Claude Seeing Ghosts Four Nights Straight: A Log of Opus 4.8 Fabricating Tool Output

A four-day log of Opus 4.8 tool-result confabulation: from the technical symptoms to the GitHub issue to JSONL forensics.

These past couple of days Opus 4.8’s hallucination rate has gotten extremely high, so heads up everyone. I’m even on xhigh, and this is already the third incident within 24 hours. This time it fabricated image labels and image content.

The thing is, this session was only on its second turn of conversation, and my harness is rebuilt weekly per the official recommendations.

The technical details are worth jotting down. Opus 4.8’s tool-result confabulation can kick in at around 71k context — no compaction required. It starts with a malformed call: a python | sed without pipefail, which wraps a failure as exit 0 with empty output. So the model invents a nonexistent UPM and glyph count; when it then receives a FileNotFoundError it still claims the merge succeeded, and then uses a fictional sandbox overlay to protect the old narrative it told earlier. By around 147k context, it imagined one real image into three.

Issue posted. Check my latest post — a single point in time, a single conversation, and again only the second turn of the whole session, and it still has severe hallucinations. Since I opened the GitHub issue on 6/10, there have been at least 4-5 reports just like mine (and counting the ones the bot auto-closed, surely more), all Opus 4.8.

Running codex side by side…

Day 2

Here we go again. Claude sees ghosts on schedule every night, and then I have to ask Codex to come do the exorcism. Every day, right around this hour, it starts seeing things.

Why on earth do I keep a model that apologizes to me every other day.

Today’s ghost was a bit more imaginative. After receiving the user’s confirmation, it conjured up a whole “injection attack detected” reply out of thin air, fabricating a curl chk.sh | bash backdoor scenario. Afterward, the JSONL forensics confirmed that this passage had zero tool calls — purely sourceless model generation.

Anyone who’s been using Claude regularly these past three or four months absolutely could not say something like this.

Day 3

Claude seeing ghosts in the small hours, Day 3 in a row — Ghost Month isn’t even here yet, baby.

If I need Codex to save the day every single day, I might as well just use Codex. At this level of brain damage, don’t go talking to me about loop engineering — it fabricates tool output, and loop it long enough and it all turns to poop.
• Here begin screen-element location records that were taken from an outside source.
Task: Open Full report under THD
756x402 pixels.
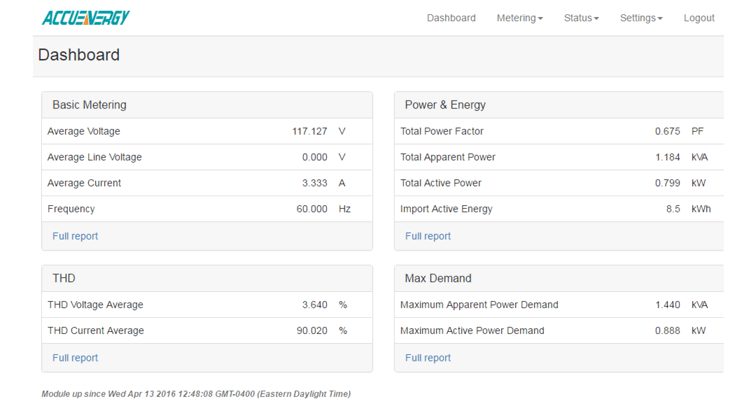Action: pyautogui.click(x=75, y=358)
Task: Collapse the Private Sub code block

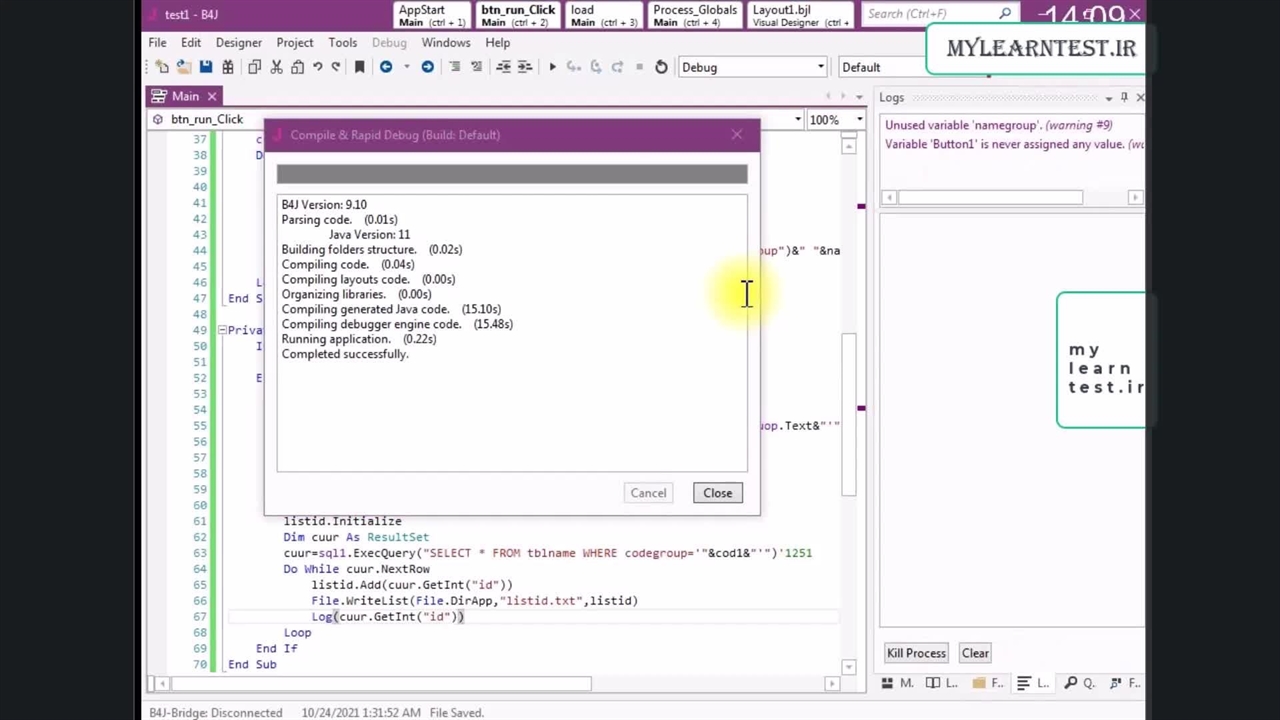Action: click(222, 330)
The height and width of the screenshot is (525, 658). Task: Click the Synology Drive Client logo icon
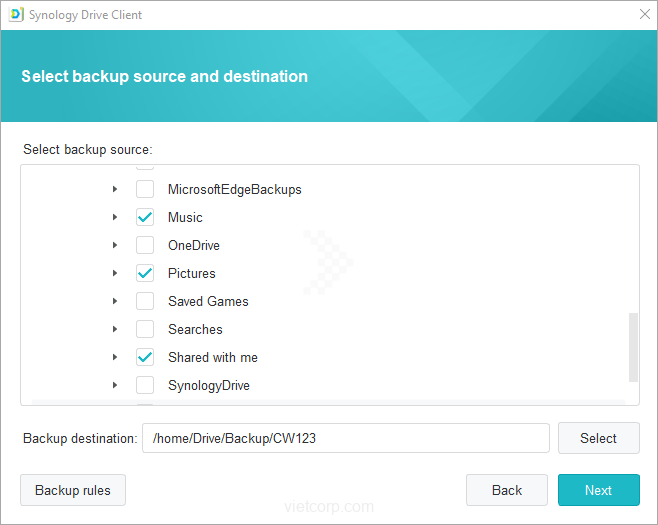(16, 15)
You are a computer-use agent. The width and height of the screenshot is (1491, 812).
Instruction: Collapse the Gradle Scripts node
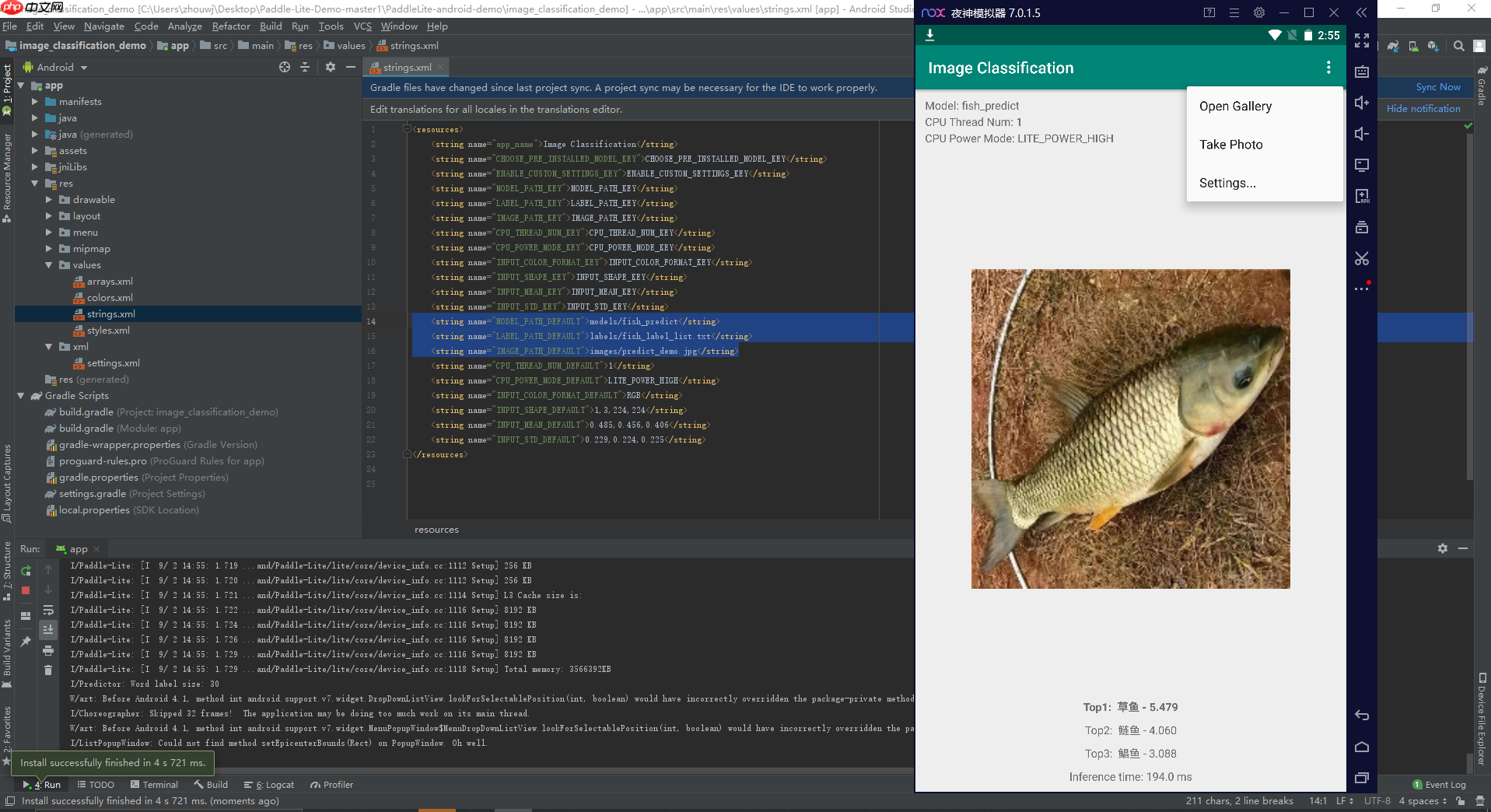point(21,396)
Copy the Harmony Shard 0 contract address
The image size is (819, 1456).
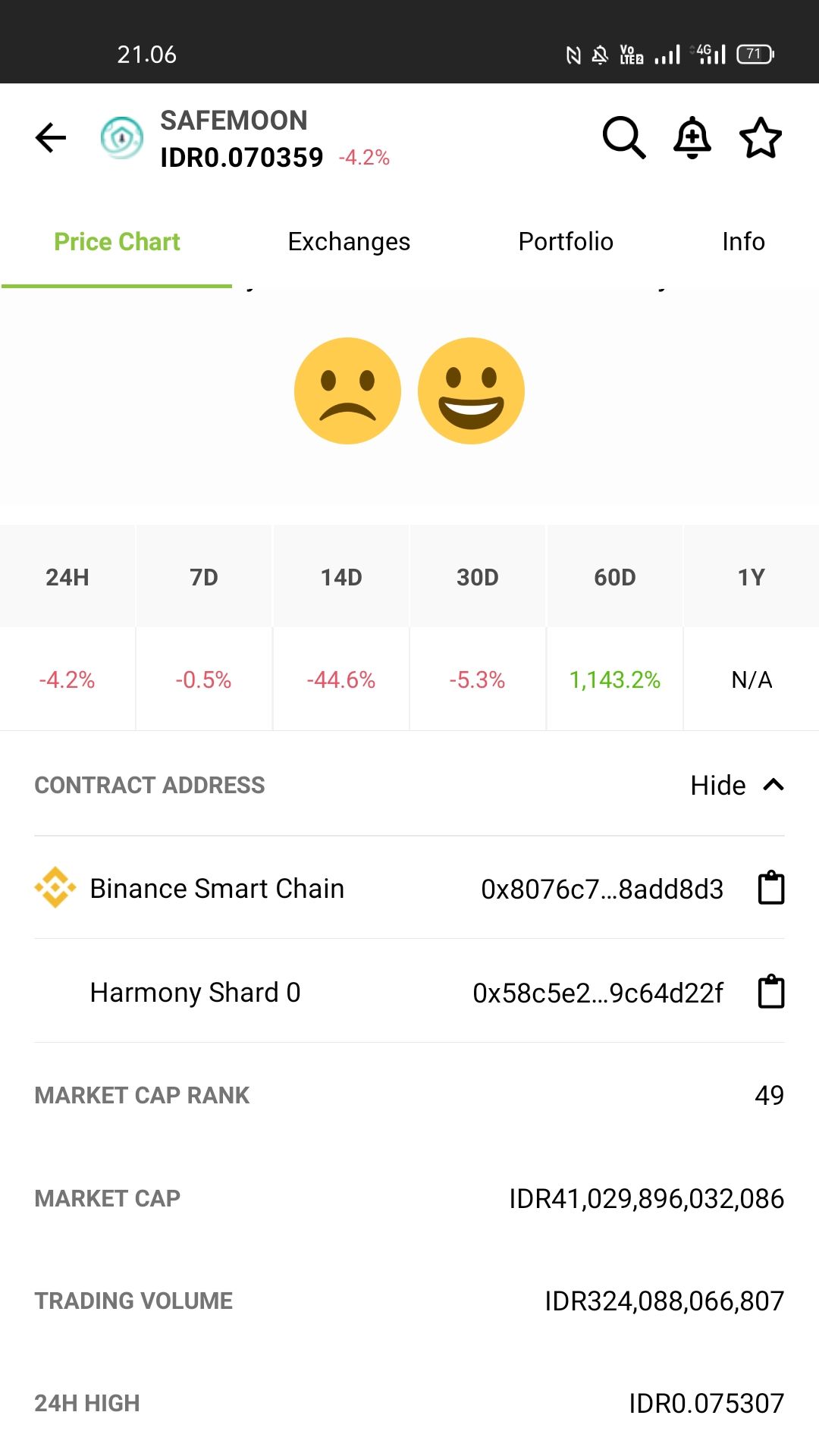771,992
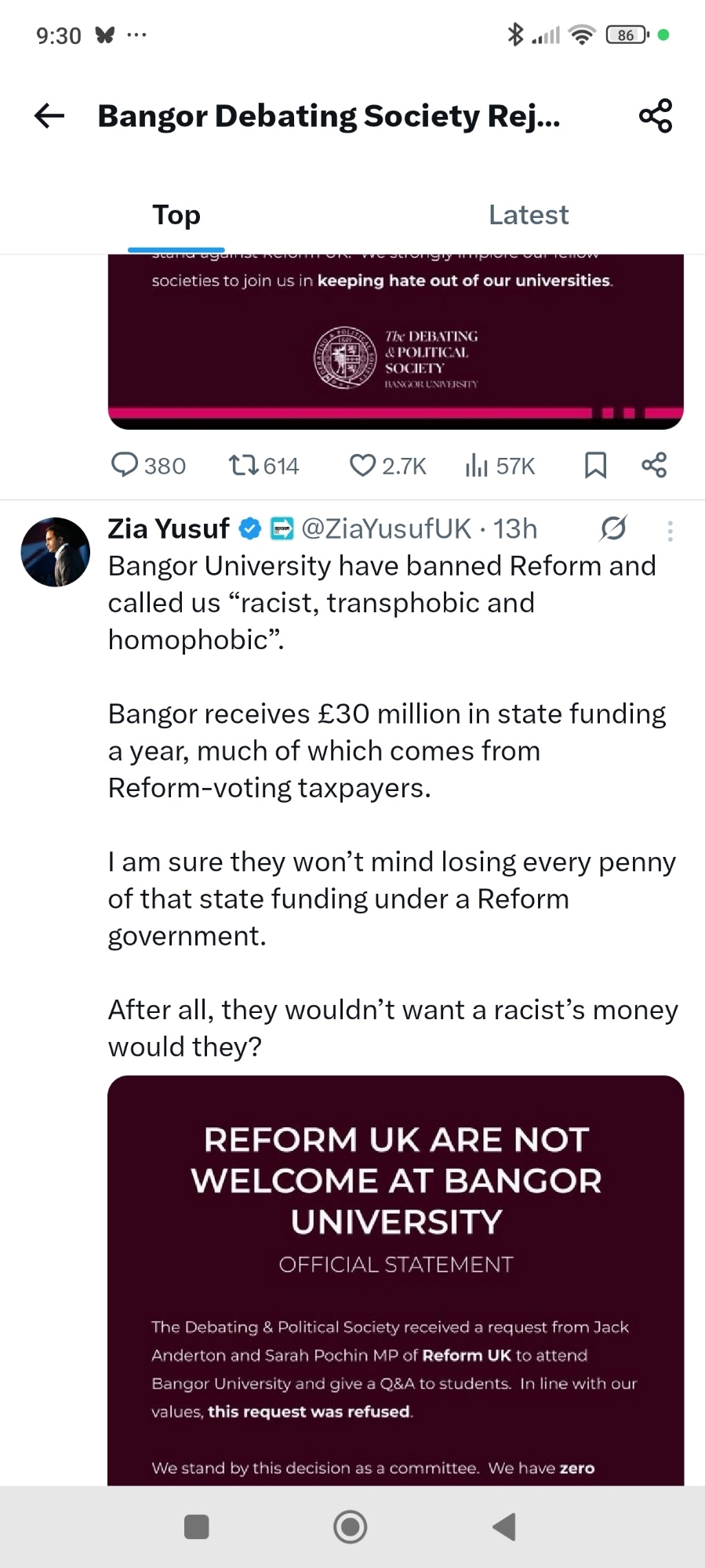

Literal uptime below two nines is already embarrassing enough; counting the hallucination hours, I doubt it even hits one nine.

Day 4

Delirious at midnight crying about ghosts, mid-stroke and unable to speak by day. At least we still have Haiku 4.5.

Claude seeing ghosts at midnight, Day 4 in a row — I want to see how many days this goes on. By now Claude has turned into the one glitching out, and Codex has become the exorcist, tearing down ancestor shrines every day.

Today was the worst. At the checkpoint stage it “reported” commit hashes (3f9e8a2, 9a3f2c1), a push, grep results — all imagined, none of it actually executed. That same evening the Gmail send hallucination struck again: what actually came back was an error, but it fabricated a thread ID and a message ID. Only after checking the JSONL did I correct the attribution.

The real root cause is observation-grounding failure. So the iron rule is clear: without a paired tool_use and tool_result, no declaring completion.

Nah it’s not even close to opus 4.5. It fabricates tool results EVERY DAY. Even when it doesn’t blow up, at this hour it’s still riddled with hallucinations — details on my profile.

I just open with “garbage A\ company” every time. Wonder if that gets me traffic.

I’ve actually held out for a really long time already. Honestly, the people who rip into Claude the hardest are the ones who’ve used it the longest.